Alderman – Ameya Pawar – This was a pretty easy call even though I didn’t know I was in the 47th ward until yesterday. They just changed the boundaries for this election. The guy who was running against Pawar seemed like a one issue candidate, that issue being fighting against density increases, which I am against. Also, Pawar has a very impressive background and as an added bonus is the first person of both Indian and Asian descent to serve on the City Council.
All the rest of the races were uncontested.
For the referendums, I voted ‘yes’ for all of them. The only one that I was kind of waffly about was the domestic violence treatment requirement for city employees. I am all for people who need help getting help, but I have some issues with employers demanding changes from employees for things that occur outside of work. Domestic violence is a serious enough topic, though, to let me see past my issues. Paid leave for workers was a no-brainer. The campaign finance reform offered is not my first choice of reform, but it’s at least a step in the right direction. Electing school board members I’m kind of neutral on.

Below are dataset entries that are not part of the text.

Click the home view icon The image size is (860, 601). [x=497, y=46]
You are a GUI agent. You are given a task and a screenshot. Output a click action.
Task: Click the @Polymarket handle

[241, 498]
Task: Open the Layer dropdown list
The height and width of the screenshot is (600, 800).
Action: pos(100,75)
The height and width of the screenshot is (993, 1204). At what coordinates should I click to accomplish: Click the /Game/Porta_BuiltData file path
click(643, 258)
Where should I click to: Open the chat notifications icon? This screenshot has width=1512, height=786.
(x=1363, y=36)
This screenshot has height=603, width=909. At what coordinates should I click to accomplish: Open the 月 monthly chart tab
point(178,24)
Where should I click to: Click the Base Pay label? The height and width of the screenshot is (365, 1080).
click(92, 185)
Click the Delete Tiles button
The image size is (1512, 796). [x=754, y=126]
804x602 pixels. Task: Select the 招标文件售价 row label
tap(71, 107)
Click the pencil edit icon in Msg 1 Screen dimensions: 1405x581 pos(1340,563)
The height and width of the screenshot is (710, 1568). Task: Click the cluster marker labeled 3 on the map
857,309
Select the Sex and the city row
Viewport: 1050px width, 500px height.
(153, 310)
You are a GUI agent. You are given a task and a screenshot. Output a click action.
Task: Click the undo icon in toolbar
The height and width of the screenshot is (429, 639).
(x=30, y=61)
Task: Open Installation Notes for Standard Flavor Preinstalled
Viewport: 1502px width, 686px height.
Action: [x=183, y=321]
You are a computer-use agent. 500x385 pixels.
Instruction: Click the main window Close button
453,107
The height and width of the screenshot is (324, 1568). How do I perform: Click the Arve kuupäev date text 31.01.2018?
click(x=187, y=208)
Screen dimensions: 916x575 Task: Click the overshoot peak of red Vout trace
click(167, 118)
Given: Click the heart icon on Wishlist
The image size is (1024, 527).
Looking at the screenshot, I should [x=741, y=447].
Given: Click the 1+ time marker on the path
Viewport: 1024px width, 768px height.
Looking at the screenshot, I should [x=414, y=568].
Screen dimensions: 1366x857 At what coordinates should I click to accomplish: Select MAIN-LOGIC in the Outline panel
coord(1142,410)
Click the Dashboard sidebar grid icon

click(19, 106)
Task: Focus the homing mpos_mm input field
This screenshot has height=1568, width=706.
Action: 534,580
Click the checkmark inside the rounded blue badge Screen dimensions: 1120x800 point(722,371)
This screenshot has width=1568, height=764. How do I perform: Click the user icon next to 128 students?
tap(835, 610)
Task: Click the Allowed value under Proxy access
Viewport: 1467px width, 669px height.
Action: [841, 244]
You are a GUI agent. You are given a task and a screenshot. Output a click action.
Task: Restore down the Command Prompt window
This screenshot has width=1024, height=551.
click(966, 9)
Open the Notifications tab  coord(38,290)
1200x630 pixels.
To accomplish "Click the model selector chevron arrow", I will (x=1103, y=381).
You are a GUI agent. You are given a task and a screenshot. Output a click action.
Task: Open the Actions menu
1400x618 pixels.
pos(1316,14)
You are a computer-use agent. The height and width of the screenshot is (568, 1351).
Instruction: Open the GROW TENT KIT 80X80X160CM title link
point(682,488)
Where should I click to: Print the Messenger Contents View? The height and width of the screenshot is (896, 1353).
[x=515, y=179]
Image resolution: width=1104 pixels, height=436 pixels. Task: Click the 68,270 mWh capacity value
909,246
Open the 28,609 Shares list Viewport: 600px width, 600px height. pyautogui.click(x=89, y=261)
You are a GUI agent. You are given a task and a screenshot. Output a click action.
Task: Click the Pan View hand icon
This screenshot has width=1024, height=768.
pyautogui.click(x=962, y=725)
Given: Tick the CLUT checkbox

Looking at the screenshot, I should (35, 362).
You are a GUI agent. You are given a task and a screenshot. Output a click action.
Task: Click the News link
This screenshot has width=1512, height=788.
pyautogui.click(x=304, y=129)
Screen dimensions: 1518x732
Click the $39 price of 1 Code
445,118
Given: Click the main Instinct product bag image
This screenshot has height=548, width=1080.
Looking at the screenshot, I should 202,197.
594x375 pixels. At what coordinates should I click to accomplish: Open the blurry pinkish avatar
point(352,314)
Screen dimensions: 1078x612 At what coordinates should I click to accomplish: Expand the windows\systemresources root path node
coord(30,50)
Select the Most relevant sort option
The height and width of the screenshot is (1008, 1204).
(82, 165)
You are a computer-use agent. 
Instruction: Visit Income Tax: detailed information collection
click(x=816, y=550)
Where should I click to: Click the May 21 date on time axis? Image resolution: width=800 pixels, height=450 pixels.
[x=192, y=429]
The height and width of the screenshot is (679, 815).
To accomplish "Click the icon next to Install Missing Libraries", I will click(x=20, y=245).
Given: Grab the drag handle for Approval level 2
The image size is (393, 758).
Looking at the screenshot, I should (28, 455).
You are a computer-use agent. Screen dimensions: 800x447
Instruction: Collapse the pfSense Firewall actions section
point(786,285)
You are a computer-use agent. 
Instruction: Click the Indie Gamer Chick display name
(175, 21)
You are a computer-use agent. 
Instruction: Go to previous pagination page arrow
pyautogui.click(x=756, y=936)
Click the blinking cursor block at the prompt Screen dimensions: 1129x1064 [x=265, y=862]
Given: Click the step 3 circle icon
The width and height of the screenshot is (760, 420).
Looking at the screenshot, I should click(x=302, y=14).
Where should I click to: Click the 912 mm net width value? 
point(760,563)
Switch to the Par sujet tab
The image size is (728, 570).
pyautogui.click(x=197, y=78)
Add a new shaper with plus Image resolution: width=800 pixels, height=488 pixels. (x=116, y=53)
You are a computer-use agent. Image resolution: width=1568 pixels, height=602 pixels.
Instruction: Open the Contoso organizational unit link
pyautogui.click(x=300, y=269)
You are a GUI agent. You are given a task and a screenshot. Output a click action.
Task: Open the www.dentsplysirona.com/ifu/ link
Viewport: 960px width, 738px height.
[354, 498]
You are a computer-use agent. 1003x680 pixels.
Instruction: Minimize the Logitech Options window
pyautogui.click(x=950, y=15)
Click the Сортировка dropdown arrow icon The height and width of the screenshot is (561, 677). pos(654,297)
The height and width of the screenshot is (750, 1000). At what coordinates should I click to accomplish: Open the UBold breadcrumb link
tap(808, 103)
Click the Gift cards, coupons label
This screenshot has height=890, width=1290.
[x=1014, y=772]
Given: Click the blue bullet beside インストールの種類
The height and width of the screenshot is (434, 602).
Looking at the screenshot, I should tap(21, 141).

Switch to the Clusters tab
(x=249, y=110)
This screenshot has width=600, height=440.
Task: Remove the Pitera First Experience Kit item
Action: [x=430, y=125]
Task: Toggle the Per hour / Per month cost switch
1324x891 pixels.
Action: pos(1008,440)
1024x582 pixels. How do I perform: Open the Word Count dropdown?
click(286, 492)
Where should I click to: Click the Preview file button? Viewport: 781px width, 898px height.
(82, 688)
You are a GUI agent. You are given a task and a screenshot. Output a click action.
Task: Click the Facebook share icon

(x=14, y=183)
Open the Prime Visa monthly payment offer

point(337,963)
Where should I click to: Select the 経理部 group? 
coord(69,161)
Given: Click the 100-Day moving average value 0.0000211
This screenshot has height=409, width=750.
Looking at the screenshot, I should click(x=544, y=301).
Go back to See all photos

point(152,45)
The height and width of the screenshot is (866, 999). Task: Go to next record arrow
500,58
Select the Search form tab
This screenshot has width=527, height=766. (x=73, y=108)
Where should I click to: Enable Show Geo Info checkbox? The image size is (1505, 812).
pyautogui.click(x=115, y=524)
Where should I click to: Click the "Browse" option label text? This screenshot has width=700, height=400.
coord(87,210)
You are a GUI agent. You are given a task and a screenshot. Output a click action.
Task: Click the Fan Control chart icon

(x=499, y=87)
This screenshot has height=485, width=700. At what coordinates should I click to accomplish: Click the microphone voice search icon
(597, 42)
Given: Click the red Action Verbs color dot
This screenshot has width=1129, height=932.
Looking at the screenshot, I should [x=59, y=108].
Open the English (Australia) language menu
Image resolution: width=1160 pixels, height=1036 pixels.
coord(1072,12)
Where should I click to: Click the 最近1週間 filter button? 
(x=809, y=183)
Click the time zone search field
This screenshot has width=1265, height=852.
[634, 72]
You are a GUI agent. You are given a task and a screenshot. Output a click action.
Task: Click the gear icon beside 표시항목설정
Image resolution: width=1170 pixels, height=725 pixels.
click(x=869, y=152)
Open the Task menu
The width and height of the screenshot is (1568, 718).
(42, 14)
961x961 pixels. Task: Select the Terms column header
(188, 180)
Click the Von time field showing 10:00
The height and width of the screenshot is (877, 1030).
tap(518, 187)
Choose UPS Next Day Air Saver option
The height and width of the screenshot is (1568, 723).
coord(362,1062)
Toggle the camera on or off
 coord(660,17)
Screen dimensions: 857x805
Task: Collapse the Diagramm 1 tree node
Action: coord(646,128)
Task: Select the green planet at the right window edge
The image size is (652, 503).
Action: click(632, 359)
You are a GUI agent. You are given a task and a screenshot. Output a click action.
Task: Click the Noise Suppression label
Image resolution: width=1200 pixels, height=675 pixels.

On one side, it seems like it may turn out to be yet another low information ballot item like judges, but on the other side, I like the idea of some sort of community control for our schools.
My main reason to be excited to vote for elected school boards comes from learning so much about how the last few rounds of school closings were handled – a board with really blatant conflict of interest issues that was completely disrespectful of the parents who showed up to support the schools their children were attended.
The fact that we have political appointees right now has meant we get a board with zero personal connection to CPS – no teachers, parents, administration. Instead wealthy donors who send their kids to private schools, suburbanites who don’t get neighborhood issues, charter school reps that haven’t been held to the same standards as public schools.
It’s a recipe for financial corruption, lack of accountability and disregard of the biggest challenges in the hardest areas. Which is the last thing a city with our kind of deepening socioeconomic inequalities and so much deeply entrenched segregation needs.
Very well said. I didn’t even think about that even though that’s one of the reasons I won’t vote for Rahm.